They say imitation is the sincerest form of flattery, but Apple’s not impressed, as it has been battling it out in multiple courts to claim its rights on product designs and other features of the wildly popular iPhone and iPad products. It looks like one of those cases, against Amazon (NSDQ: AMZN) and its use of the phrase “appstore”, got a setback yesterday: a judge said Apple’s bid to prohibit Amazon from using the term would “probably” get denied. What could that mean for Apple’s other big trademark case, against Samsung?
Although U.S. District Judge Phyllis Hamilton has not made a final ruling in the case being heard in a federal court in Oakland, California, her remarks — reported by Reuters and others — indicate that she has yet to be convinced by Apple’s arguments for barring Amazon from using the “appstore” name.
Apple (NSDQ: AAPL), which filed the complaint in March, just days before Amazon officially opened its app store for business, alleged that Amazon was creating confusion in the market, particularly among developers, by using the same name as Apple’s, barring the space between the two words. The judge, however, said that Apple had a “stumbling block” in being unable to provide real evidence of confusion among consumers.
One of Amazon’s main arguments has been that consumers cannot get confused because Amazon offers apps for the Android platform, while Apple only sells apps for its own iOS platform that is used on its iPhone, iPad and iPod products.

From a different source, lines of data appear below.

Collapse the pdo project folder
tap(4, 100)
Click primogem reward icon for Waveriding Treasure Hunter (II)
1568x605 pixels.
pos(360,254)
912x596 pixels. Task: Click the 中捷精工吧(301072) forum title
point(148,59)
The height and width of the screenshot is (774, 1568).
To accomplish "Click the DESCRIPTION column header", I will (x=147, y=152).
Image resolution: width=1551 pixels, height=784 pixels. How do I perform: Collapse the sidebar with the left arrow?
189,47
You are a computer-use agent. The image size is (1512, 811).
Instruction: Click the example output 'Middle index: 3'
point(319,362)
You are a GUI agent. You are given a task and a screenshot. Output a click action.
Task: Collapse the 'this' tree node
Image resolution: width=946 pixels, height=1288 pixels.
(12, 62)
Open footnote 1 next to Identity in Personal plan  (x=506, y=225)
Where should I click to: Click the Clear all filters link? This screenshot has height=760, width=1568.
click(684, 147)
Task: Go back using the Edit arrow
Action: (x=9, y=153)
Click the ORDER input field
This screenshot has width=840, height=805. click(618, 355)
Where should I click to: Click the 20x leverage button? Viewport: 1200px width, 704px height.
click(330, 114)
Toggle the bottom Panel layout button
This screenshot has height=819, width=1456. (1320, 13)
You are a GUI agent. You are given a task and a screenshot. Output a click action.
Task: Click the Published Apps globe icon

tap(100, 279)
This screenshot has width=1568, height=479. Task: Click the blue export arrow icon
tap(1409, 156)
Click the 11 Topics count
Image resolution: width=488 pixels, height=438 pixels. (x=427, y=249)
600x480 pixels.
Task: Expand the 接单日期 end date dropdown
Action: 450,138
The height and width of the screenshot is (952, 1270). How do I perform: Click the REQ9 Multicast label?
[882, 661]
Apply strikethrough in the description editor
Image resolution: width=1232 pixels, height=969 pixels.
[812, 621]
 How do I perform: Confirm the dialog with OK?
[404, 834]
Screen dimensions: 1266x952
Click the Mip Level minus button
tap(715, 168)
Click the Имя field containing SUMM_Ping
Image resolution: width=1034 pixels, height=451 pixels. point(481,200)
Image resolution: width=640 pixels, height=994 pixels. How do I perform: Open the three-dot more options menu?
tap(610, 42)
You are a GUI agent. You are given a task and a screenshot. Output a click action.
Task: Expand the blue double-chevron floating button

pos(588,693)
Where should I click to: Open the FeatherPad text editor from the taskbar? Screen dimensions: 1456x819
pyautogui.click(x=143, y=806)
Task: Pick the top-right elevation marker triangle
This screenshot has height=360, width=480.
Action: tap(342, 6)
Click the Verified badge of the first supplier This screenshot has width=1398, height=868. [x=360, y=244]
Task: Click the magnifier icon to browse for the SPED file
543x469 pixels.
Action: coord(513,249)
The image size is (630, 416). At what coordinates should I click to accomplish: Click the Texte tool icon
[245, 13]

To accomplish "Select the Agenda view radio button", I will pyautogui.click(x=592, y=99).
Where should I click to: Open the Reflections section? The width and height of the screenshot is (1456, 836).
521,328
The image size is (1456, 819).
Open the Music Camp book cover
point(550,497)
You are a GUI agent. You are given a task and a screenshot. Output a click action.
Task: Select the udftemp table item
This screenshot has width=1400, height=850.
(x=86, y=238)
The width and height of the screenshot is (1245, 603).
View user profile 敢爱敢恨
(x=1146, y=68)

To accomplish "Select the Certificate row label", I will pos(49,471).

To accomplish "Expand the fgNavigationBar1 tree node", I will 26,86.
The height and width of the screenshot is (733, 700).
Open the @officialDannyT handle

On one hand, this situation begs questions about what can be constituted as generic versus proprietary in the echo chamber of the mobile and tech world. Apple was the first to put the words “app” and “store” together, but it’s undeniable that the term has run away from it. Even in cases where companies have branded their application storefronts with different names, such as Android Market or BlackBerry App World, the world at large still refers to them all as “app stores”.
On the other, Amazon’s argument about being used on a different platform is a compelling one when you think about Apple’s case against Samsung, where Apple is accusing Samsung of copying its designs for phones and tablets. While you need to be on the iOS or Android platforms to respectively use the App Store or the appstore, purchasing a device needs no prerequisite, and so you might argue that there really is more opening there for confusion among consumers.
In both the cases of the app store question and devices, Apple will have its legal work cut out for it. Apple is still also fighting out its case in Europe, as several companies — including Microsoft (NSDQ: MSFT), HTC and Nokia (NYSE: NOK) — have filed a case with the European trademark office to dismiss Apple’s claims to the words. And while Samsung may have been the first targeted by Apple, there are so many others (look here, for example) developing touchscreen mobile devices that could raise an eyebrow, too.